The examples can be run as integration tests but their code can also be copied to stand-alone programs.
## Configuring Secrets
Most of the examples will require secrets and credentials, to access OpenAI, Azure OpenAI,
Bing and other resources. We suggest using .NET
[Secret Manager](https://learn.microsoft.com/aspnet/core/security/app-secrets)
to avoid the risk of leaking secrets into the repository, branches and pull requests.
You can also use environment variables if you prefer.
**NOTE**
The `Step2_Search_For_RAG.RagWithBingTextSearchUsingFullPagesAsync` sample requires a large context window so we recommend using `gpt-4o` or `gpt-4o-mini` models.

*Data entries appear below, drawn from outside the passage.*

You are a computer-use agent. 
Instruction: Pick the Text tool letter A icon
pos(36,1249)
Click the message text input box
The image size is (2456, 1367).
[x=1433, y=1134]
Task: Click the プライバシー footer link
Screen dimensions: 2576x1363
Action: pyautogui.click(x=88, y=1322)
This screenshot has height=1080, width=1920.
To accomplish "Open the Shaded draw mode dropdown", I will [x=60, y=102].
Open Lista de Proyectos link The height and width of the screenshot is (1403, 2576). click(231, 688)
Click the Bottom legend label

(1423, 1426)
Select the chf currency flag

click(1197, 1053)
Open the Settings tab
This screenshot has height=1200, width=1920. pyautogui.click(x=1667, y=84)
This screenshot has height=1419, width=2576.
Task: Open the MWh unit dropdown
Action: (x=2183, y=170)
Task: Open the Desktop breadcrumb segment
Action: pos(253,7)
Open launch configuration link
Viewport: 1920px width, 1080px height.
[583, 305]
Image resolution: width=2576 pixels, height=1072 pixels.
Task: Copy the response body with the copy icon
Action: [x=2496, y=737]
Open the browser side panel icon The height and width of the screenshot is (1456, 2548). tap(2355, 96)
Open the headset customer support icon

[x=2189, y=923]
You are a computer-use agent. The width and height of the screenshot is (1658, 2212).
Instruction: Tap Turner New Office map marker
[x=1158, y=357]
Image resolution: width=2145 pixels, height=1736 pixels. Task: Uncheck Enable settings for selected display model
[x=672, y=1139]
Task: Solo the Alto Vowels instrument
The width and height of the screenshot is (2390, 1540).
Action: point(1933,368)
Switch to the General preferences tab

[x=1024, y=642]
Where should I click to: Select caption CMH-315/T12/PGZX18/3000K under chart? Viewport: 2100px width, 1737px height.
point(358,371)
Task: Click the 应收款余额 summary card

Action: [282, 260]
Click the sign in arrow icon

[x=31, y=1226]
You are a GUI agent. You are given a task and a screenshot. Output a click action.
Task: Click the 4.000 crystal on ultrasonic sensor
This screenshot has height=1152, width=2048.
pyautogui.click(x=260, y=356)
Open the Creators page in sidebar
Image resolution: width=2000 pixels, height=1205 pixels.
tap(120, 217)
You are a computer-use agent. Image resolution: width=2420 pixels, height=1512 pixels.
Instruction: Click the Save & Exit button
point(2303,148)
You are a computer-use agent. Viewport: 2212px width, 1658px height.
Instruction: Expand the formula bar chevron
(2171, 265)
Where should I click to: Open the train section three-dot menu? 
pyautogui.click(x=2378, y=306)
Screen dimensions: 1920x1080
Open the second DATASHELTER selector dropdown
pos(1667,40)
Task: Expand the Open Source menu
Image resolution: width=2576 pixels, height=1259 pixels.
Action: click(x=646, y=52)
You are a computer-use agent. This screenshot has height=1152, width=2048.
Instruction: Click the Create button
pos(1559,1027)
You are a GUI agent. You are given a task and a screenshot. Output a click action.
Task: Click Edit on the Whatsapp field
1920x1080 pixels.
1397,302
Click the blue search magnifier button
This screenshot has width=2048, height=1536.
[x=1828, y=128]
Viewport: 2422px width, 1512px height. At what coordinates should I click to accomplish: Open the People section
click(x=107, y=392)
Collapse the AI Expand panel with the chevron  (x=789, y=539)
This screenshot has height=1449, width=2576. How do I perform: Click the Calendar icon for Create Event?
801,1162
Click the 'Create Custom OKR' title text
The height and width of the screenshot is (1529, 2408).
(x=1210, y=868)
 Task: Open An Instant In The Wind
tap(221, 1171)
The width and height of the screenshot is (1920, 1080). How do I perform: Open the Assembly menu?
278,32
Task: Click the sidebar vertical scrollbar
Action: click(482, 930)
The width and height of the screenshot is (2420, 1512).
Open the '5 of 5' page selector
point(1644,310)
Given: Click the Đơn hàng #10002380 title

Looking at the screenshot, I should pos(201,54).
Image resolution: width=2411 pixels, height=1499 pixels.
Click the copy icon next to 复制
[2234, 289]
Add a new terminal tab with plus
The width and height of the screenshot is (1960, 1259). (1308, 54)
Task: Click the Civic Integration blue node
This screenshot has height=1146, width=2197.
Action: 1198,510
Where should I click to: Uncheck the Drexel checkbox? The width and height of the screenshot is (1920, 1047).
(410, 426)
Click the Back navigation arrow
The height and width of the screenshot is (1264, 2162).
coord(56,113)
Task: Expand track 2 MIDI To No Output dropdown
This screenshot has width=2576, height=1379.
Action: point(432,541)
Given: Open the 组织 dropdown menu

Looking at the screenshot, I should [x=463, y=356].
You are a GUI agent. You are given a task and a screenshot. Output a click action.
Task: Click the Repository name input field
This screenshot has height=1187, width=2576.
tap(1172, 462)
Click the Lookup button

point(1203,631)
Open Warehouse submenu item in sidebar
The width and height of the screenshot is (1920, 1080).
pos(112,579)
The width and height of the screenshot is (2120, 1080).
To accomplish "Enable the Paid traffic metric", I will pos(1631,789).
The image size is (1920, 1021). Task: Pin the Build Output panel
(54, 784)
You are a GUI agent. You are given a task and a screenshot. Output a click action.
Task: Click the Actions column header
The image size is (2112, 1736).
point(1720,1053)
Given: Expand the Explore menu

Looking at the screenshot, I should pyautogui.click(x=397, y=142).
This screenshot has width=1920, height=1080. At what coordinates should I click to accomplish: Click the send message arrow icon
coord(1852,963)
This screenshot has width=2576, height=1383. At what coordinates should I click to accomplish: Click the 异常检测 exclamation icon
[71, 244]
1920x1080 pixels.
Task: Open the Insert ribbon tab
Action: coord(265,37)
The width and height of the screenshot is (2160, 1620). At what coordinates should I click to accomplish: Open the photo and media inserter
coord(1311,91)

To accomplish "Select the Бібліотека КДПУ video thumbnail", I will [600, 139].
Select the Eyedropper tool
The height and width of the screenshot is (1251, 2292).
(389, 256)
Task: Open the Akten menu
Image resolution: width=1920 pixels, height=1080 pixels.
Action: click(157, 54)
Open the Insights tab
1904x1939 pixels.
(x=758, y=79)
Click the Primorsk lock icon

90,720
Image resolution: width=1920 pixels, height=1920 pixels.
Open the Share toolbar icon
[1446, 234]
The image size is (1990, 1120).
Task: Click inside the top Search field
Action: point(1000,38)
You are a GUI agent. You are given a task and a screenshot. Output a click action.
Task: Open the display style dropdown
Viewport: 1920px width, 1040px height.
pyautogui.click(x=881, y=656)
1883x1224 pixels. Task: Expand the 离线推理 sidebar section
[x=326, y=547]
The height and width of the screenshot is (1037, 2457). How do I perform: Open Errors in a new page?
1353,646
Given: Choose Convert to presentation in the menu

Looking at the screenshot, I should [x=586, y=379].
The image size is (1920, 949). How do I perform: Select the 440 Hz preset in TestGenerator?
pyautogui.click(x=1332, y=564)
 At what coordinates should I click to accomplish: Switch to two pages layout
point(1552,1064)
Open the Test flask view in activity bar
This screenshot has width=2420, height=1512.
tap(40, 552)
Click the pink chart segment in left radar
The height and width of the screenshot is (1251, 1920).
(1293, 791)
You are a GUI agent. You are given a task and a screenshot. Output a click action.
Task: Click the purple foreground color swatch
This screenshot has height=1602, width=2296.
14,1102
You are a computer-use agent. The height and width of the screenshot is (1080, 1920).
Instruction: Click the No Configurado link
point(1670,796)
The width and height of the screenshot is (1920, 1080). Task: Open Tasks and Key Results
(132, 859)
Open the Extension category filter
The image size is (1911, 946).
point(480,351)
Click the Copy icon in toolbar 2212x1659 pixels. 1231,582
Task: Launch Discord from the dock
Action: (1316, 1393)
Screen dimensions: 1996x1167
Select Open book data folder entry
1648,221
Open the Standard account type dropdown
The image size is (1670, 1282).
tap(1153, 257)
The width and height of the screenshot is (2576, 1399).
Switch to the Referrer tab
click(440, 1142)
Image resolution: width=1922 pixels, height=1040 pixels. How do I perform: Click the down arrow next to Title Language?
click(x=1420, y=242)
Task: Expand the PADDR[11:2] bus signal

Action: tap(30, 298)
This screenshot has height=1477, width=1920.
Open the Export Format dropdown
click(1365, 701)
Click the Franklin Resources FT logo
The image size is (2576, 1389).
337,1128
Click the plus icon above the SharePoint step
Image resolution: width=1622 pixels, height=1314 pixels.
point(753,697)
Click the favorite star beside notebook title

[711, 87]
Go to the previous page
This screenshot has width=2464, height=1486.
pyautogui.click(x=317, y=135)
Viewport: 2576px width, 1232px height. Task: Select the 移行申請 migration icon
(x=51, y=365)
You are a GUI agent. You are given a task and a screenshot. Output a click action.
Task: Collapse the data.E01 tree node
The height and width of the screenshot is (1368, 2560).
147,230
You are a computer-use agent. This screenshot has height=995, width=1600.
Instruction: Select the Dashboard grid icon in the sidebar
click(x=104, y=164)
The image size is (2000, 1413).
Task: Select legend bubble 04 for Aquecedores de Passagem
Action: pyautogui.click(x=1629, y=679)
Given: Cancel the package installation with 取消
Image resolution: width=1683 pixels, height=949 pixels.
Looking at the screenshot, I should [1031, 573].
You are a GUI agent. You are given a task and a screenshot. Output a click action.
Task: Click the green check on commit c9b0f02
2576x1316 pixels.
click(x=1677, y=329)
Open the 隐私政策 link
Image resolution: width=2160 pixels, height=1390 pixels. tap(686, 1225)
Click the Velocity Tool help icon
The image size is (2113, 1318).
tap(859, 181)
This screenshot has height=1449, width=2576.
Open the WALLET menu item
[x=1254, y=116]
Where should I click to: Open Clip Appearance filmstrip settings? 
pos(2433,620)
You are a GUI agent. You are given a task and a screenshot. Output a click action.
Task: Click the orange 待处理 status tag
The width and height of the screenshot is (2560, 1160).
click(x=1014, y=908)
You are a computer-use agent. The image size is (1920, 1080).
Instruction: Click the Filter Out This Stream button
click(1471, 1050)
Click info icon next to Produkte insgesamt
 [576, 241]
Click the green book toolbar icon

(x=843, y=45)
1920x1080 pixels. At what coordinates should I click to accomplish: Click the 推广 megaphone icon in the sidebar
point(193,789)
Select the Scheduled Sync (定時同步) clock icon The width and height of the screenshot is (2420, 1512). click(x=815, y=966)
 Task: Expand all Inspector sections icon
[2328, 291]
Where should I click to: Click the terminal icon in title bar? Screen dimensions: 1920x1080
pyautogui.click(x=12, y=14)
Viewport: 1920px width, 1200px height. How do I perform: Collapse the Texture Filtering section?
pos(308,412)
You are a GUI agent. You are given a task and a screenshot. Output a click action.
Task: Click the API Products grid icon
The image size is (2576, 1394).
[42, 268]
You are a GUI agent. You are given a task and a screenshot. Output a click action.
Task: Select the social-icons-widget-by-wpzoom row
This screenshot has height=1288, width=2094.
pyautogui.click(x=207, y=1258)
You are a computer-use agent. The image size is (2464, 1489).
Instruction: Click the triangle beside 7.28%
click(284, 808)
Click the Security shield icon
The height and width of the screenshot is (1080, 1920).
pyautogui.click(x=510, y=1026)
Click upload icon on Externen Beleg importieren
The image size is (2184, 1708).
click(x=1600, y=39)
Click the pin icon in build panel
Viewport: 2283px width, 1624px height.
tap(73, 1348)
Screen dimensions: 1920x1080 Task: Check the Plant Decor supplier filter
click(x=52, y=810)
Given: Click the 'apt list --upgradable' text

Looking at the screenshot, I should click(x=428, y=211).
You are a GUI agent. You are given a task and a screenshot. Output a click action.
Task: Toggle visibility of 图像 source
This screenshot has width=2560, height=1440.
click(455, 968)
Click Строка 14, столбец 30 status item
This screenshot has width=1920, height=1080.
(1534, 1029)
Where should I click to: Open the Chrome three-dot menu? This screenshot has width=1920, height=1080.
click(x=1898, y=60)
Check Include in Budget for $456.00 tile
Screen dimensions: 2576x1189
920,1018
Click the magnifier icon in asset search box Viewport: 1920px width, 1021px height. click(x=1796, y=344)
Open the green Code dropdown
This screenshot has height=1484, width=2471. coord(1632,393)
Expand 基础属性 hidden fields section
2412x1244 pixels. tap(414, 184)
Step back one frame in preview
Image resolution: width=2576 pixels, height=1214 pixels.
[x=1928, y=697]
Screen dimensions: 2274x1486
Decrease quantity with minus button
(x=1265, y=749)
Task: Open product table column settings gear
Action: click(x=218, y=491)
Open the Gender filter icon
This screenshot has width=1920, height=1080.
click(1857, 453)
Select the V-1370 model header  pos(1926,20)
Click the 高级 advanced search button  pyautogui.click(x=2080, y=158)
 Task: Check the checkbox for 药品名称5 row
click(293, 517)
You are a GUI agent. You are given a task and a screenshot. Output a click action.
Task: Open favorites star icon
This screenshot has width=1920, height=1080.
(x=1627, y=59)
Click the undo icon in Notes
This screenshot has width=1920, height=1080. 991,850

To set your secrets with Secret Manager:
```
cd dotnet/samples/Concepts
dotnet user-secrets init
dotnet user-secrets set "OpenAI:EmbeddingModelId" "..."
dotnet user-secrets set "OpenAI:ChatModelId" "..."
dotnet user-secrets set "OpenAI:ApiKey" "..."
dotnet user-secrets set "Bing:ApiKey" "..."
dotnet user-secrets set "Google:SearchEngineId" "..."
dotnet user-secrets set "Google:ApiKey" "..."
```
To set your secrets with environment variables, use these names:
```
OpenAI__EmbeddingModelId
OpenAI__ChatModelId
OpenAI__ApiKey
Bing__ApiKey
Google__SearchEngineId
Google__ApiKey
```